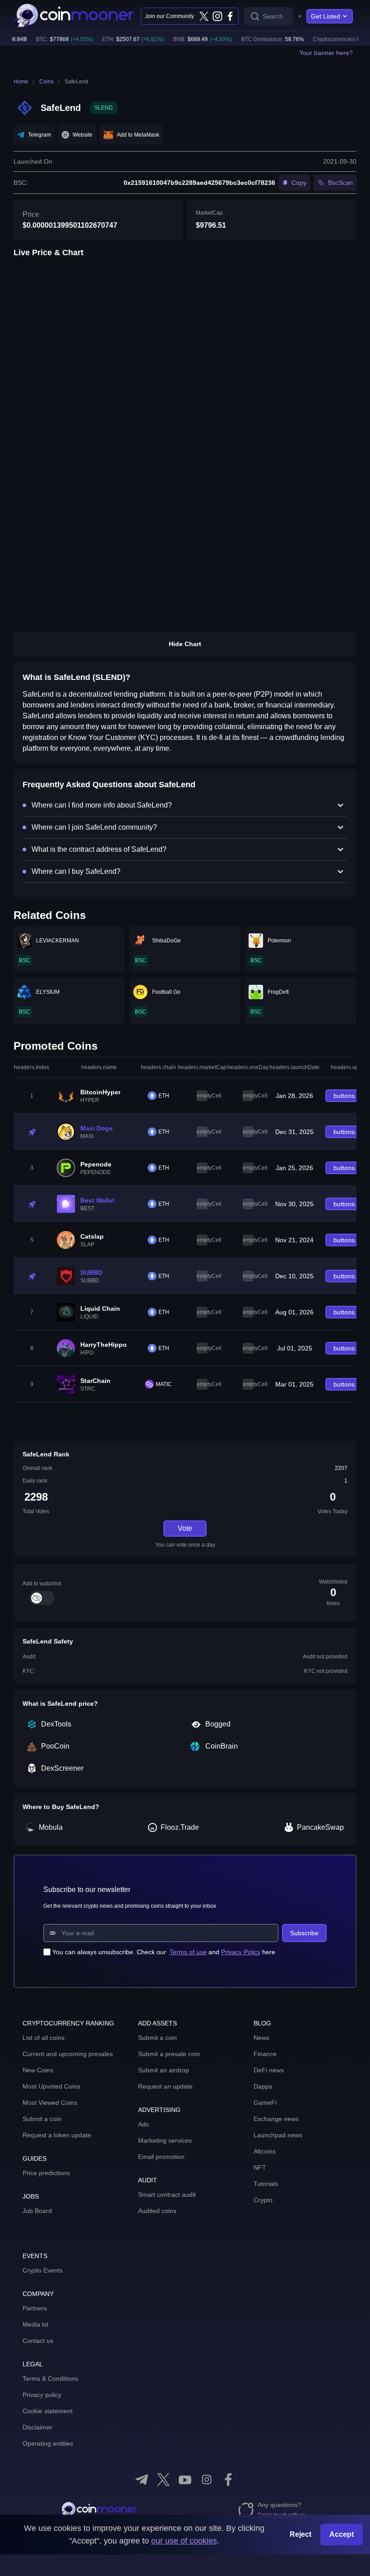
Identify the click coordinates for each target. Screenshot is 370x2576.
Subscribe (304, 1933)
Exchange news (276, 2118)
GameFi (265, 2102)
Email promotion (161, 2156)
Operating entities (48, 2443)
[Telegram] (141, 2479)
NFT (260, 2167)
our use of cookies (184, 2540)
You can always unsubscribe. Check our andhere (163, 1952)
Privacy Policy (240, 1952)
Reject (300, 2534)
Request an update (165, 2086)
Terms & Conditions (50, 2378)
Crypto (263, 2200)
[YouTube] (185, 2479)
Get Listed (325, 16)
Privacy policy (42, 2394)
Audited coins (157, 2210)
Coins (46, 81)
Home (21, 81)
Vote (185, 1528)
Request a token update (57, 2135)
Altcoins (265, 2151)
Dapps (263, 2086)
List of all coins (44, 2037)
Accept (341, 2534)
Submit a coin (42, 2118)
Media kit (35, 2324)
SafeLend (76, 81)
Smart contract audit (167, 2194)
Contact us (38, 2340)
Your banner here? (326, 52)
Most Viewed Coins (50, 2102)
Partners (35, 2308)
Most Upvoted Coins (51, 2086)
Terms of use (188, 1952)
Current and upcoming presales (68, 2053)
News (261, 2037)
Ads (143, 2124)
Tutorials (266, 2183)
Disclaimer (37, 2427)
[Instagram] (217, 16)
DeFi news (269, 2070)
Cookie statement (48, 2411)
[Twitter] (203, 16)
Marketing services (165, 2140)
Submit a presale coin (169, 2053)
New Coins (38, 2070)
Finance (265, 2053)
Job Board (37, 2210)
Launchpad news (278, 2135)
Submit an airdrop (163, 2070)
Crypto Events (43, 2270)
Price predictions (46, 2173)
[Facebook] (230, 16)
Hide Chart (185, 643)
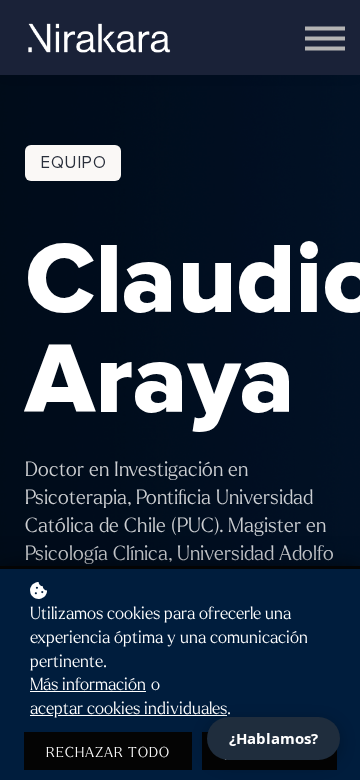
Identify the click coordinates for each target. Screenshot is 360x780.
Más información (88, 685)
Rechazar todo (108, 752)
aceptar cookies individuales (128, 709)
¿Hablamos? (273, 738)
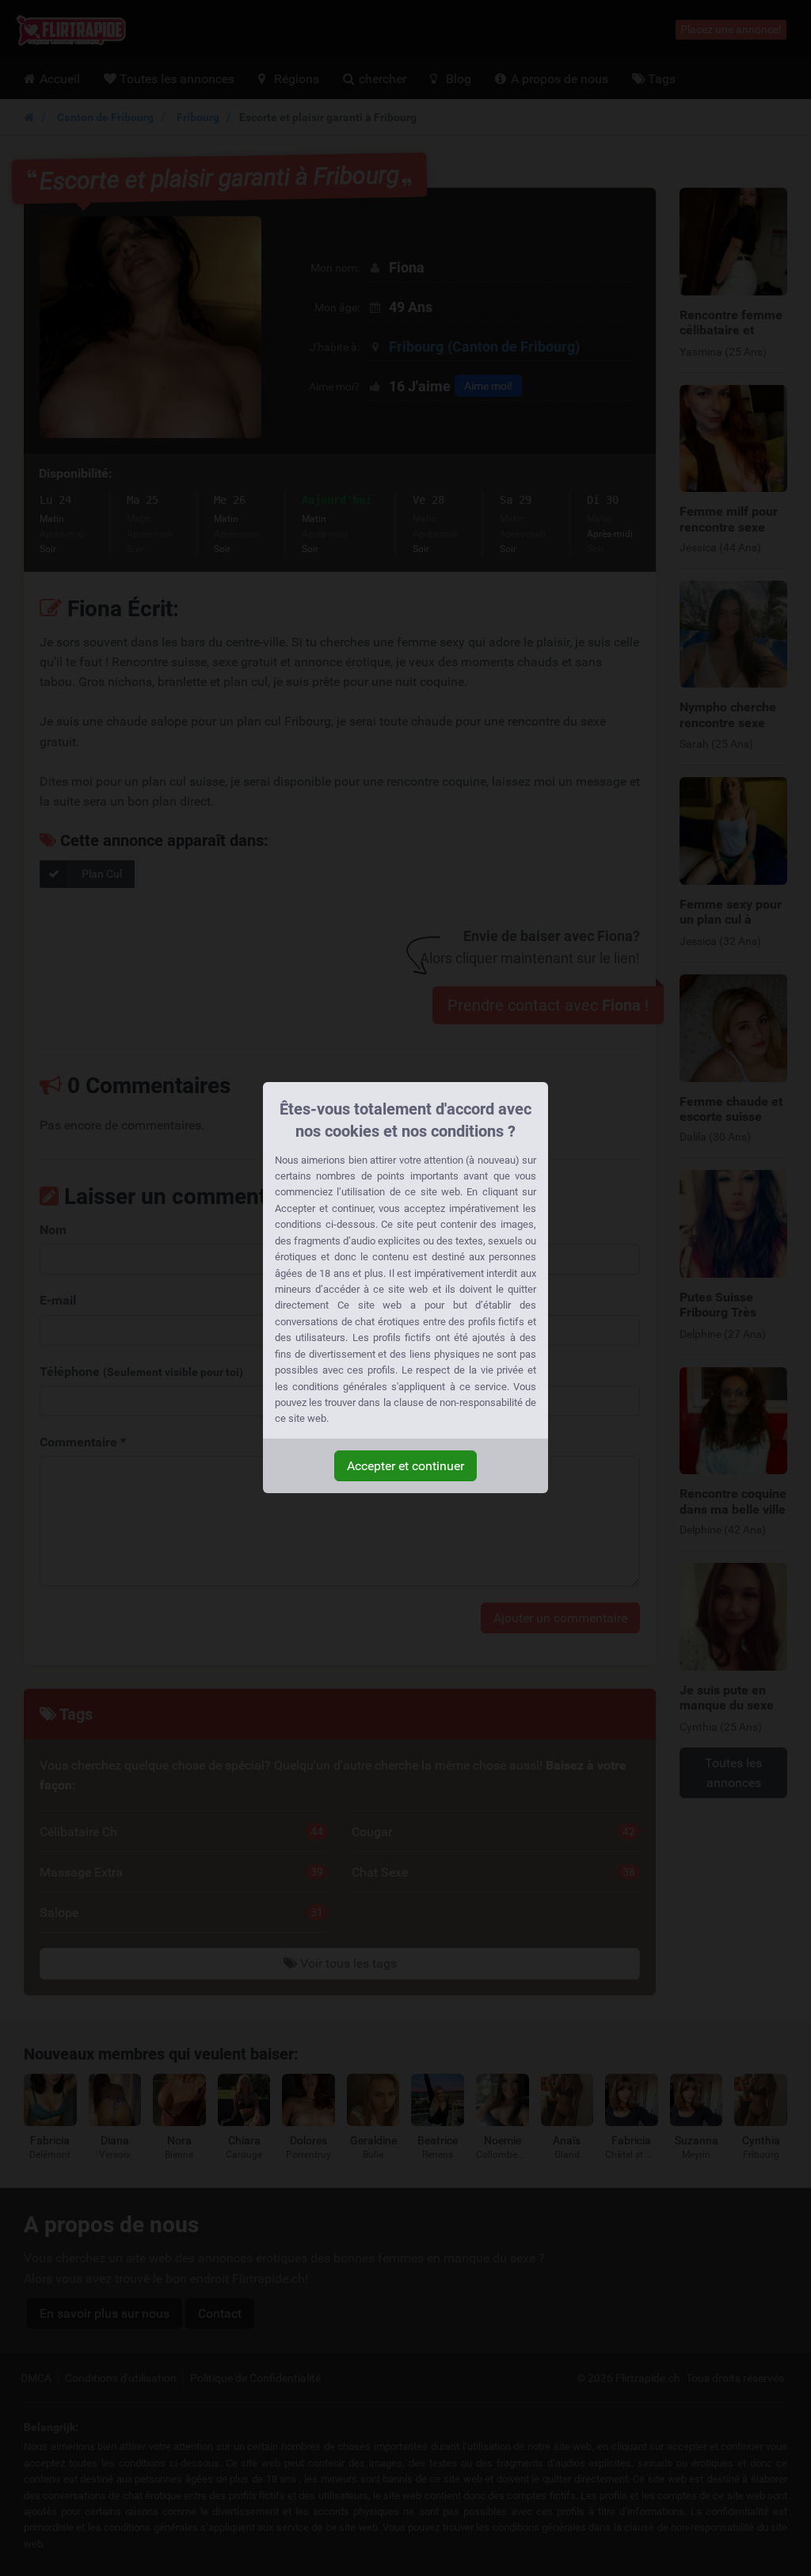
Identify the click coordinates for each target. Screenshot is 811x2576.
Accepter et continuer (405, 1465)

Exercise objective: Every entry is to be reproduced word for word, and no image is carried over.

Exercise output:
Identify the click coordinates for each target. Screenshot is 370x2576.
Subscribe (304, 1933)
Exchange news (276, 2118)
GameFi (265, 2102)
Email promotion (161, 2156)
Operating entities (48, 2443)
[Telegram] (141, 2479)
NFT (260, 2167)
our use of cookies (184, 2540)
You can always unsubscribe. Check our andhere (163, 1952)
Privacy Policy (240, 1952)
Reject (300, 2534)
Request an update (165, 2086)
Terms & Conditions (50, 2378)
Crypto (263, 2200)
[YouTube] (185, 2479)
Get Listed (325, 16)
Privacy policy (42, 2394)
Audited coins (157, 2210)
Coins (46, 81)
Home (21, 81)
Vote (185, 1528)
Request a token update (57, 2135)
Altcoins (265, 2151)
Dapps (263, 2086)
List of all coins (44, 2037)
Accept (341, 2534)
Submit a coin (42, 2118)
Media kit (35, 2324)
SafeLend (76, 81)
Smart contract audit (167, 2194)
Contact us (38, 2340)
Your banner here? (326, 52)
Most Viewed Coins (50, 2102)
Partners (35, 2308)
Most Upvoted Coins (51, 2086)
Terms of use (188, 1952)
Current and upcoming presales (68, 2053)
News (261, 2037)
Ads (143, 2124)
Tutorials (266, 2183)
Disclaimer (37, 2427)
[Instagram] (217, 16)
DeFi news (269, 2070)
Cookie statement (48, 2411)
[Twitter] (203, 16)
Marketing services (165, 2140)
Submit a presale coin (169, 2053)
New Coins (38, 2070)
Finance (265, 2053)
Job Board (37, 2210)
Launchpad news (278, 2135)
Submit an airdrop (163, 2070)
Crypto Events (43, 2270)
Price predictions (46, 2173)
[Facebook] (230, 16)
Hide Chart (185, 643)
Identify the click coordinates for each target. Screenshot is 360x780.
Más información (88, 685)
Rechazar todo (108, 752)
aceptar cookies individuales (128, 709)
¿Hablamos? (273, 738)
Identify the click coordinates for each target. Screenshot is 811x2576.
Accepter et continuer (405, 1465)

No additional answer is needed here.